Reproduce each of the following items word for word, with nothing changed or left out.

Saved entries
════
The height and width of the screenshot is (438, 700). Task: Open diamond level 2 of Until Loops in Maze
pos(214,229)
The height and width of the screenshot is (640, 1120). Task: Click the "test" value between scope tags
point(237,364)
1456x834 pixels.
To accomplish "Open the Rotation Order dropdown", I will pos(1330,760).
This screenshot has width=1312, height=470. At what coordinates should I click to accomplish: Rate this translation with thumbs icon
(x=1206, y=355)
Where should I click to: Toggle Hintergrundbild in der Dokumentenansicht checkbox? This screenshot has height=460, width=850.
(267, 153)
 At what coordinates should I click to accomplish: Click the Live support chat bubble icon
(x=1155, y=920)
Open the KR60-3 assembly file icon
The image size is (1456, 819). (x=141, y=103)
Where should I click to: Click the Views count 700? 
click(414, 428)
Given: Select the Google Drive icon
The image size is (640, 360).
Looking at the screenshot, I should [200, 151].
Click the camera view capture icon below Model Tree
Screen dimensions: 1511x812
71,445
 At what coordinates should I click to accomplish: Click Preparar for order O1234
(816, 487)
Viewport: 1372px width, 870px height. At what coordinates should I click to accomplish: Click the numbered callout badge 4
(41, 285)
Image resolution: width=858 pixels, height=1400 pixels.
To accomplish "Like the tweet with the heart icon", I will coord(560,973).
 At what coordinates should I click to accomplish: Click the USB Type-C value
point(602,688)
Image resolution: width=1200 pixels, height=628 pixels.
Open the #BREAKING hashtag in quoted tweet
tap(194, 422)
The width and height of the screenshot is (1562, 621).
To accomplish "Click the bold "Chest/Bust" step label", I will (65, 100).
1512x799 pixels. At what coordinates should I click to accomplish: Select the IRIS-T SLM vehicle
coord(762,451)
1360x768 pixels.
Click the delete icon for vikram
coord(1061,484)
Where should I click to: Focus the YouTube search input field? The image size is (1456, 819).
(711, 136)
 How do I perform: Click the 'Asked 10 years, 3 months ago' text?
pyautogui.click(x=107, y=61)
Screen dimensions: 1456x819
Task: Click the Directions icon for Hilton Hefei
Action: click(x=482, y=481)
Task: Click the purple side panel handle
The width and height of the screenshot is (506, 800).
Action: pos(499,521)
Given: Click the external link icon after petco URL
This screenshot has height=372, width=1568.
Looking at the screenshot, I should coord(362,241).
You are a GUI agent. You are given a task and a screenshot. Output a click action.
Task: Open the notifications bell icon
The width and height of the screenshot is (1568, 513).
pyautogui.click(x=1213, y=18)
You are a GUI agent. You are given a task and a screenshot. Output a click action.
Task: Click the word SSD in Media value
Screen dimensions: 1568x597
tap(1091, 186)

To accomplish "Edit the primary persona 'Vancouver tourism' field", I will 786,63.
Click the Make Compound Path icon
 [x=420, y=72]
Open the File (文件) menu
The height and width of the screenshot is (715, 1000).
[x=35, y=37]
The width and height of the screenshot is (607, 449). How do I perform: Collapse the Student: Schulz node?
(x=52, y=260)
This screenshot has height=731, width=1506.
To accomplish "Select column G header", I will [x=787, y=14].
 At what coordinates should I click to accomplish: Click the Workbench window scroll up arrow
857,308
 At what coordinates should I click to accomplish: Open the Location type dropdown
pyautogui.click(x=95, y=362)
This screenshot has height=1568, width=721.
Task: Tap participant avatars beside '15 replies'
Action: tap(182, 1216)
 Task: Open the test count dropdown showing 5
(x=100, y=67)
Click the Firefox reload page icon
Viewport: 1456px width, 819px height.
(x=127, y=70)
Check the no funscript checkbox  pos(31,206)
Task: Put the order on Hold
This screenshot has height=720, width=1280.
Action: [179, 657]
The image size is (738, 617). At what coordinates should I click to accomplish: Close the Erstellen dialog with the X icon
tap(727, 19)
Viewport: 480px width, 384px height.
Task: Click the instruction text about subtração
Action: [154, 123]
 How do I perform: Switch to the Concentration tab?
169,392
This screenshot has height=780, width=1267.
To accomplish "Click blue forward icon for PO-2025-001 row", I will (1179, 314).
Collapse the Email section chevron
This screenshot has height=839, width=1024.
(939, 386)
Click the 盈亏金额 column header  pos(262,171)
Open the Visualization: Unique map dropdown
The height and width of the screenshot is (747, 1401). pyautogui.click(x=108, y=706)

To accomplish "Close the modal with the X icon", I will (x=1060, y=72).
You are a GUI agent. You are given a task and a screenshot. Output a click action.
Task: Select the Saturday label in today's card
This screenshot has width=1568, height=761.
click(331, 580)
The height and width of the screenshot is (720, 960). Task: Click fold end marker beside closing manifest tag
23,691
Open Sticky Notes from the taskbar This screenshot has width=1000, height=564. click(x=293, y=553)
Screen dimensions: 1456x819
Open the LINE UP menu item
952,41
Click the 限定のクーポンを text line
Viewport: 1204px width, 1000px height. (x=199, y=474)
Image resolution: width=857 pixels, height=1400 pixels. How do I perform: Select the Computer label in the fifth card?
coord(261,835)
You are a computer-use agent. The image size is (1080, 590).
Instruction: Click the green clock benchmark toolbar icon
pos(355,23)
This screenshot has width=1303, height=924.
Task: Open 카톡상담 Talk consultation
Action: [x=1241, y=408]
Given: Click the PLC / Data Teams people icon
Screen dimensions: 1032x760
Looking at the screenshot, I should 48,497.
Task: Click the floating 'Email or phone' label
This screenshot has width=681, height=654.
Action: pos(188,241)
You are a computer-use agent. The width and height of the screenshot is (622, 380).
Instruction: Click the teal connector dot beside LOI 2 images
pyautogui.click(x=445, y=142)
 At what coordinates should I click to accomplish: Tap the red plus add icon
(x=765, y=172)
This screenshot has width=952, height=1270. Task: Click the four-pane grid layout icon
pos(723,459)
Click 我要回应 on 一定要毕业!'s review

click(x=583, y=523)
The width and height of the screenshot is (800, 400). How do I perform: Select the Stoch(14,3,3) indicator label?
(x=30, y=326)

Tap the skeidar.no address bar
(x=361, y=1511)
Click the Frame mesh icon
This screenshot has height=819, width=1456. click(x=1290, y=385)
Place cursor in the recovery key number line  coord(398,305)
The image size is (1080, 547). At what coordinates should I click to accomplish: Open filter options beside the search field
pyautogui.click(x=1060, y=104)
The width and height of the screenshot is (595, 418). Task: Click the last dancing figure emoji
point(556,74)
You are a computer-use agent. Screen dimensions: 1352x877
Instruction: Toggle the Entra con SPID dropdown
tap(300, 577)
════
**TASK RESULT**
The height and width of the screenshot is (438, 700). Task: Open diamond level 2 of Until Loops in Maze
pos(214,229)
The height and width of the screenshot is (640, 1120). Task: Click the "test" value between scope tags
point(237,364)
1456x834 pixels.
To accomplish "Open the Rotation Order dropdown", I will pos(1330,760).
This screenshot has width=1312, height=470. At what coordinates should I click to accomplish: Rate this translation with thumbs icon
(x=1206, y=355)
Where should I click to: Toggle Hintergrundbild in der Dokumentenansicht checkbox? This screenshot has height=460, width=850.
(267, 153)
 At what coordinates should I click to accomplish: Click the Live support chat bubble icon
(x=1155, y=920)
Open the KR60-3 assembly file icon
The image size is (1456, 819). (x=141, y=103)
Where should I click to: Click the Views count 700? 
click(414, 428)
Given: Select the Google Drive icon
The image size is (640, 360).
Looking at the screenshot, I should [200, 151].
Click the camera view capture icon below Model Tree
Screen dimensions: 1511x812
71,445
 At what coordinates should I click to accomplish: Click Preparar for order O1234
(816, 487)
Viewport: 1372px width, 870px height. At what coordinates should I click to accomplish: Click the numbered callout badge 4
(41, 285)
Image resolution: width=858 pixels, height=1400 pixels.
To accomplish "Like the tweet with the heart icon", I will coord(560,973).
 At what coordinates should I click to accomplish: Click the USB Type-C value
point(602,688)
Image resolution: width=1200 pixels, height=628 pixels.
Open the #BREAKING hashtag in quoted tweet
tap(194, 422)
The width and height of the screenshot is (1562, 621).
To accomplish "Click the bold "Chest/Bust" step label", I will (65, 100).
1512x799 pixels. At what coordinates should I click to accomplish: Select the IRIS-T SLM vehicle
coord(762,451)
1360x768 pixels.
Click the delete icon for vikram
coord(1061,484)
Where should I click to: Focus the YouTube search input field? The image size is (1456, 819).
(711, 136)
 How do I perform: Click the 'Asked 10 years, 3 months ago' text?
pyautogui.click(x=107, y=61)
Screen dimensions: 1456x819
Task: Click the Directions icon for Hilton Hefei
Action: click(x=482, y=481)
Task: Click the purple side panel handle
The width and height of the screenshot is (506, 800).
Action: pos(499,521)
Given: Click the external link icon after petco URL
This screenshot has height=372, width=1568.
Looking at the screenshot, I should coord(362,241).
You are a GUI agent. You are given a task and a screenshot. Output a click action.
Task: Open the notifications bell icon
The width and height of the screenshot is (1568, 513).
pyautogui.click(x=1213, y=18)
You are a GUI agent. You are given a task and a screenshot. Output a click action.
Task: Click the word SSD in Media value
Screen dimensions: 1568x597
tap(1091, 186)

To accomplish "Edit the primary persona 'Vancouver tourism' field", I will 786,63.
Click the Make Compound Path icon
 [x=420, y=72]
Open the File (文件) menu
The height and width of the screenshot is (715, 1000).
[x=35, y=37]
The width and height of the screenshot is (607, 449). How do I perform: Collapse the Student: Schulz node?
(x=52, y=260)
This screenshot has height=731, width=1506.
To accomplish "Select column G header", I will [x=787, y=14].
 At what coordinates should I click to accomplish: Click the Workbench window scroll up arrow
857,308
 At what coordinates should I click to accomplish: Open the Location type dropdown
pyautogui.click(x=95, y=362)
This screenshot has height=1568, width=721.
Task: Tap participant avatars beside '15 replies'
Action: tap(182, 1216)
 Task: Open the test count dropdown showing 5
(x=100, y=67)
Click the Firefox reload page icon
Viewport: 1456px width, 819px height.
(x=127, y=70)
Check the no funscript checkbox  pos(31,206)
Task: Put the order on Hold
This screenshot has height=720, width=1280.
Action: [179, 657]
The image size is (738, 617). At what coordinates should I click to accomplish: Close the Erstellen dialog with the X icon
tap(727, 19)
Viewport: 480px width, 384px height.
Task: Click the instruction text about subtração
Action: [154, 123]
 How do I perform: Switch to the Concentration tab?
169,392
This screenshot has height=780, width=1267.
To accomplish "Click blue forward icon for PO-2025-001 row", I will (1179, 314).
Collapse the Email section chevron
This screenshot has height=839, width=1024.
(939, 386)
Click the 盈亏金额 column header  pos(262,171)
Open the Visualization: Unique map dropdown
The height and width of the screenshot is (747, 1401). pyautogui.click(x=108, y=706)

To accomplish "Close the modal with the X icon", I will (x=1060, y=72).
You are a GUI agent. You are given a task and a screenshot. Output a click action.
Task: Select the Saturday label in today's card
This screenshot has width=1568, height=761.
click(331, 580)
The height and width of the screenshot is (720, 960). Task: Click fold end marker beside closing manifest tag
23,691
Open Sticky Notes from the taskbar This screenshot has width=1000, height=564. click(x=293, y=553)
Screen dimensions: 1456x819
Open the LINE UP menu item
952,41
Click the 限定のクーポンを text line
Viewport: 1204px width, 1000px height. (x=199, y=474)
Image resolution: width=857 pixels, height=1400 pixels. How do I perform: Select the Computer label in the fifth card?
coord(261,835)
You are a computer-use agent. The image size is (1080, 590).
Instruction: Click the green clock benchmark toolbar icon
pos(355,23)
This screenshot has width=1303, height=924.
Task: Open 카톡상담 Talk consultation
Action: [x=1241, y=408]
Given: Click the PLC / Data Teams people icon
Screen dimensions: 1032x760
Looking at the screenshot, I should 48,497.
Task: Click the floating 'Email or phone' label
This screenshot has width=681, height=654.
Action: pos(188,241)
You are a computer-use agent. The width and height of the screenshot is (622, 380).
Instruction: Click the teal connector dot beside LOI 2 images
pyautogui.click(x=445, y=142)
 At what coordinates should I click to accomplish: Tap the red plus add icon
(x=765, y=172)
This screenshot has width=952, height=1270. Task: Click the four-pane grid layout icon
pos(723,459)
Click 我要回应 on 一定要毕业!'s review

click(x=583, y=523)
The width and height of the screenshot is (800, 400). How do I perform: Select the Stoch(14,3,3) indicator label?
(x=30, y=326)

Tap the skeidar.no address bar
(x=361, y=1511)
Click the Frame mesh icon
This screenshot has height=819, width=1456. click(x=1290, y=385)
Place cursor in the recovery key number line  coord(398,305)
The image size is (1080, 547). At what coordinates should I click to accomplish: Open filter options beside the search field
pyautogui.click(x=1060, y=104)
The width and height of the screenshot is (595, 418). Task: Click the last dancing figure emoji
point(556,74)
You are a computer-use agent. Screen dimensions: 1352x877
Instruction: Toggle the Entra con SPID dropdown
tap(300, 577)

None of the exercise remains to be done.